Reinke’s wife, Carole Reinke, said she was told her husband died while trying to help fellow soldiers whose Humvee had been hit by an explosive moments earlier.

“That’s exactly the kind of person he was,” Reinke said from her home in Saint Robert, Mo., where she lives with their 3-year-old daughter, Kayleigh. “He was an amazing man. As a friend, as a father, as a husband, and it carried over to being a soldier.”

She said her husband wasn’t an outgoing person, but once people got to know him, he would do anything to help them. When they lived on base, he would take the time to mow the lawn of his neighbor, a single mother, when he had finished his own, she said.

“Everybody that knows him is just as proud as they can be of what he did,” Reinke said.

Gavin Reinke was born in New Jersey, but his family moved to Pueblo in 1980, his father, Scott Reinke, said. He graduated from Central High School and joined the military in 1996. Carole Reinke said he loved his job and wanted to stay in the Army for at least 20 years.

His second tour had begun in November, and his family believed he would have returned to the United States for a break in the summer.

“He truly believed in what he was doing,” his mother, Karen Reinke, said.

When his work day was over, he relaxed by hunting deer, elk and turkeys, fishing and riding all-terrain vehicles — basically any activity that could be done outdoors, Carole Reinke said. Usually, his young daughter was by his side.

“He loved to go fishing with his daughter,” Scott Reinke said as he looked at a photo of his son, daughter-in-law and granddaughter, with Kayleigh holding a large catfish.

Scott Reinke said a memorial service for his son was planned for Monday in Iraq, with a military funeral service to be scheduled later at Fort Leonard Wood. Besides his parents, wife and daughter, Gavin Reinke is survived by a younger brother.

Soldier’s family mourning death of son

The last time Scott and Karen Reinke of Pueblo heard from their son Gavin was in an e-mail he sent them Wednesday from Baghdad.

It turned out to be the day before he died.

“Be sure to tell people you love them,” his mother said Gavin told her.

Staff Sergeant Gavin B. Reinke, 32, was one of two soldiers killed Thursday in Baghdad after a bomb detonated near their military vehicle.

The other soldier killed in the attack was Specialist Bryan Quinton, 24, of Sand Springs, Oklahoma.

Both men served with the 5th Engineer Battalion, 1st Engineer Brigade at Fort Leonard Wood, Missouri.

“He gave his life for his men,” Karen Reinke said.

Gavin Reinke was a 1993 graduate of Pueblo Central High School and attended Pueblo Community College, where he studied Spanish.

He married Carole Clayton, and they have a daughter, Cayleigh, 3.

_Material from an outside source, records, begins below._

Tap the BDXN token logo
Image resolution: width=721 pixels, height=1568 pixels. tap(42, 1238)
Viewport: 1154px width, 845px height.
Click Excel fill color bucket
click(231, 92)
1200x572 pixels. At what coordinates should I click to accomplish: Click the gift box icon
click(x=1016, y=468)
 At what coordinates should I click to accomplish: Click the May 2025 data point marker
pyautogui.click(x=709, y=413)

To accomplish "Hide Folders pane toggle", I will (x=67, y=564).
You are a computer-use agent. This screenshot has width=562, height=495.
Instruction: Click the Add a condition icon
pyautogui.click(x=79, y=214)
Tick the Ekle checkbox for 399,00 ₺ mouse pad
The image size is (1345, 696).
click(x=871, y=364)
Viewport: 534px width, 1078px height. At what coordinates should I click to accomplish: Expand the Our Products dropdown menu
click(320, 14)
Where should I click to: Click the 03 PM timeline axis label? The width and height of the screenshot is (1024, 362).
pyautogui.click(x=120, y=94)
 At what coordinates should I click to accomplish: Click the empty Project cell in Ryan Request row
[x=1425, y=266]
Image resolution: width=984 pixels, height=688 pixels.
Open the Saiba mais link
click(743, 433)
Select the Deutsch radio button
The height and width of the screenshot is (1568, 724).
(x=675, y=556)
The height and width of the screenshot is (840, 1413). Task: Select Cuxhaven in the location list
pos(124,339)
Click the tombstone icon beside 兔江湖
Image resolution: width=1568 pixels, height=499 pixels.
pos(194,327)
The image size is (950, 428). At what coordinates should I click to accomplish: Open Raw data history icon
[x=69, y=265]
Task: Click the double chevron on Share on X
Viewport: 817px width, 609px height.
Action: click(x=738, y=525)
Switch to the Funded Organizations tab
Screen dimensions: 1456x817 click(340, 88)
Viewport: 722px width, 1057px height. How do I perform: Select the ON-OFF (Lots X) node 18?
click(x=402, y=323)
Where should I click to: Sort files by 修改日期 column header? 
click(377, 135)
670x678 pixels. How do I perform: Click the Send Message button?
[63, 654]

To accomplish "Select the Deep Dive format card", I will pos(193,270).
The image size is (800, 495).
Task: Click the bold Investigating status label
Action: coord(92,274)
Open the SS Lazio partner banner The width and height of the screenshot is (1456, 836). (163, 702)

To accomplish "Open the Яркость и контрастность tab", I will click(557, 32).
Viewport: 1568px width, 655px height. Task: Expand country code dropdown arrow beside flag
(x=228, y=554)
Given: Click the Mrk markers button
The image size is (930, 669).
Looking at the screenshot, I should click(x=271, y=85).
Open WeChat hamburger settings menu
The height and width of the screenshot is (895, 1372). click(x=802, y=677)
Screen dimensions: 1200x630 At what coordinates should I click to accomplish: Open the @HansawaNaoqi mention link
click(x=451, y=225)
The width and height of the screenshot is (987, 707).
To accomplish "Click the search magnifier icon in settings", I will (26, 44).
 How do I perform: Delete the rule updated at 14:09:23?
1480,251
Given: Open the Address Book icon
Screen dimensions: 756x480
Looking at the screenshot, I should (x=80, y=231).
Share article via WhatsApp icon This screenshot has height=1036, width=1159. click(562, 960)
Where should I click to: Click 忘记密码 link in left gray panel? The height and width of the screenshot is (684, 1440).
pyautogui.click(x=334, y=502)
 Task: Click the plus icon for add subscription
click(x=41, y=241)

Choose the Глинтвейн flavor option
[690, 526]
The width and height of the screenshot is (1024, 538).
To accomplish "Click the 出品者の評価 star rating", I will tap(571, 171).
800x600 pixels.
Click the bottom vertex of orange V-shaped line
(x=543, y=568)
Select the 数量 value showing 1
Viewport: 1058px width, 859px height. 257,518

Gavin was born in New Jersey.

His parents said he was deployed for his second tour of duty in Iraq in November. Scott Reinke said his son enjoyed hunting, the outdoors and basketball.

“He loved to go fishing with his daughter,” Scott Reinke said.

The Reinke family said a funeral service will probably be held at Fort Leonard Wood, with burial in Arlington National Cemetery.

Gavin is survived by his wife, his daughter, his parents, and his brother, Darin, of Pueblo.


Chamber panel seeks finances to help family of slain soldier

The Pueblo Chamber of Commerce’s Military Affairs Committee is raising money to help the family of fallen Pueblo soldier Staff Sergeant Gavin Reinke attend his memorial services.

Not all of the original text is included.